- [Required tasks]
1. Copy everything in the COVID-19 survivor article from "Panian posted a" down to "the grocery store.".
2. In the COVID-19 survivor article, how many hours a day did Panian drive on her trip to Yakima?

- [Excerpted text]
■ ■ ■ ■ ■
‘It hurt just to breathe’: COVID-19 survivor shares her story, advocates for face masks
YAKIMA, Wash. — When the pandemic came to a head earlier this year, Heather Panian drove across the country with her dog in tow to be with her family in Washington state.
Panian, 33, was living by herself in Austin, Texas and decided if she were to get sick, she wouldn’t want to be alone. That spurred the spontaneous journey to Yakima near the end of March, driving 17 hours a day for two days to get there.
“I thought if something were to happen or if they were to limit travel at all, I would just be alone here,” Panian said. “I didn’t even tell my mom. I just showed up.”
Later, Panian would wonder about her decision; at that point, she didn’t know she’d test positive for COVID-19 and end up hospitalized with pneumonia.
Panian posted a video on Facebook on Tuesday to talk about her experience with the virus and encourage people to wear masks, regardless of how they feel about them. KAPP-KVEW spoke to her further about her story.
Being a young person with no underlying health conditions, Panian wasn’t too worried about the coronavirus. She didn’t go out a lot, but she also didn’t wear a mask or gloves or worry about catching COVID-19 while she was at the grocery store.
“I didn’t take it very seriously at first,” Panian said.
■ ■ ■ ■ ■
[Saved data entries]
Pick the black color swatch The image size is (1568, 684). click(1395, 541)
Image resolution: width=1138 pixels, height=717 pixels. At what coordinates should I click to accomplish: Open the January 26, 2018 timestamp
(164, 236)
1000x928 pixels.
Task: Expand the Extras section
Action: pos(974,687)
■ ■ ■ ■ ■
- [Answers given]
1.
Panian posted a video on Facebook on Tuesday to talk about her experience with the virus and encourage people to wear masks, regardless of how they feel about them. KAPP-KVEW spoke to her further about her story.
Being a young person with no underlying health conditions, Panian wasn’t too worried about the coronavirus. She didn’t go out a lot, but she also didn’t wear a mask or gloves or worry about catching COVID-19 while she was at the grocery store.

2. 17 hours a day